In the fourth week of her series on health and weight, Paula Mee says exercise is vital
You know that some change is inevitable now that you've decided to lose weight. But instead of bolstering your resolve with the most expensive set of bathroom scales, gym membership or a George Foreman grill, take 10 minutes to complete the essential groundwork before you begin. That is, write a clear set of achievable goals for weight loss to keep you focused.
Motivation comes from having a clear vision of what you want. Ask yourself "what weight would I be comfortable at, what does success look like for me and how will I celebrate when I get there?"
Expectations have a lot to do with success. Expectations also have everything to do with how confident you feel about your ability to lose weight. They must be realistic of course, otherwise you will be disappointed, so set yourself both short-term and long-term goals.

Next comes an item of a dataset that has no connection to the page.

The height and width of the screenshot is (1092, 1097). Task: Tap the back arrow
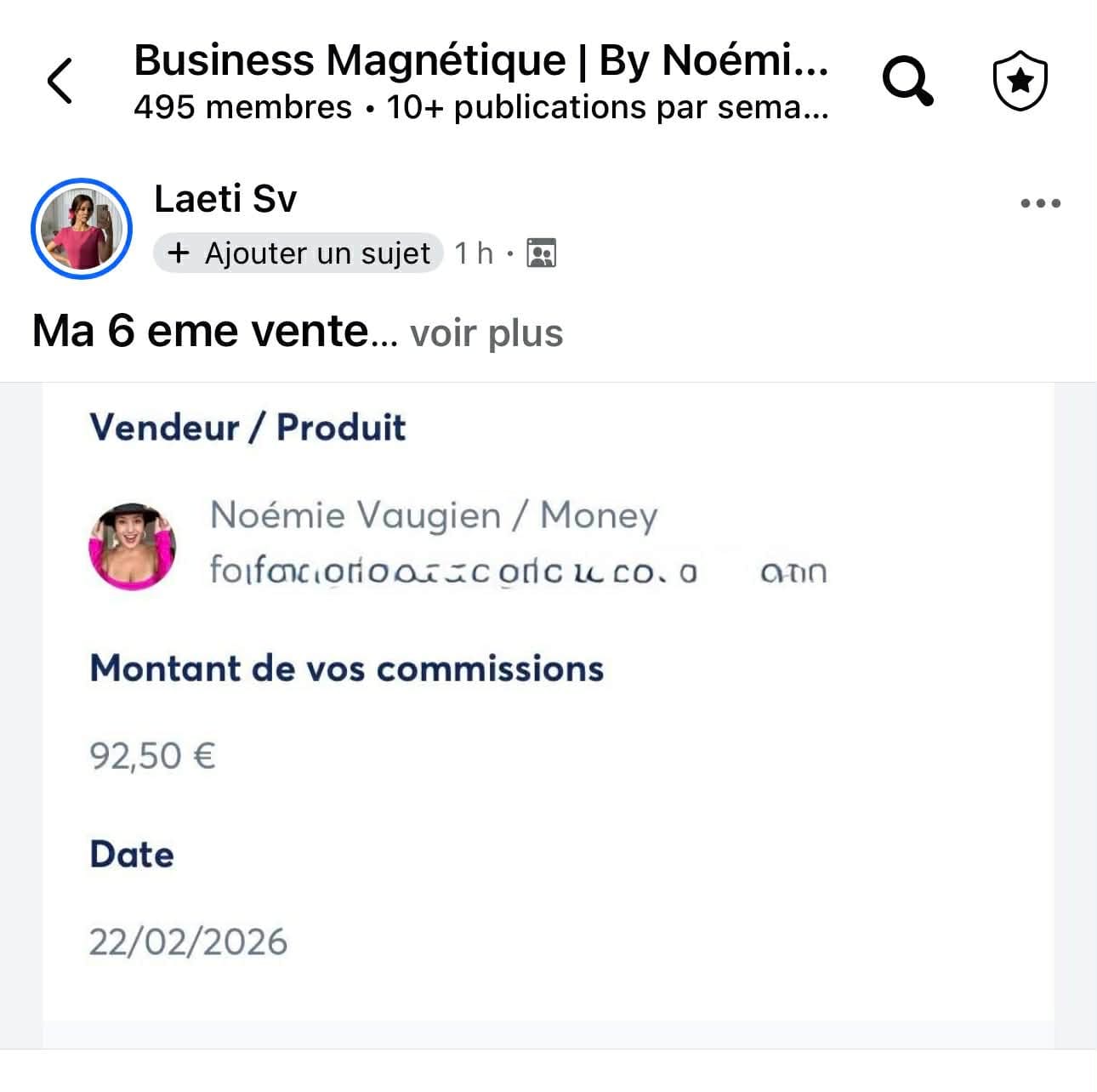point(60,82)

Your long-term weight goal might be to get fit, have a BMI between 20 and 25, and a waist circumference of 32 inches if you are female and 37 inches if you are male. Your short-term goal might be to lose one and a half pounds a week between now and Easter, so that's almost a stone in eight weeks.
Your food goals might target the quantity and the quality of what you eat. For example, your long-term goal might be to develop a repertoire of 10 tasty, tried and tested fresh healthy family meals, instead of relying heavily on processed ready-to-eat dinners. Your short-term goal might be to prepare to try out one tomorrow night when you've done the shopping.
Your behavioural goals might include the long-term goal of eating "mindfully". That is paying more attention to what and how you eat. A short-term goal might be that you start practising putting your knife and fork down between bites and really chewing and tasting your food beginning with your next meal and continuing until it's almost second nature to you.
Your psychological long-term goal might be to stop eating in response to your feelings, while your short-term goal might be to find something else to do other than eat when you're not happy - buy some new paint brushes and an easel and start that night class.
Eating well is vital but exercise is the fundamental weapon in the fight against a slowing metabolism and the diminishing muscle mass which causes weight gain as we age.
Your long-term goal might be to walk or run 10km without ending up in casualty. Your short-term goal might be to join some friends who walk regularly or a running club and start with three 10-minute sessions for the first week.
There are lots of different strategies for losing weight and no one plan fits all. It is critical for success to be involved in the development of your own personal weight control plan.
If you can, scope out your goals and give them a timeframe. Don't be afraid to stick them up on the notice board at home where you can see them everyday. And ask for support from those around you.
If you're having difficulties in one area - behavioural, psychological, dietary or exercise - think about talking to a time management expert, a psychologist, a dietitian or a qualified personal trainer.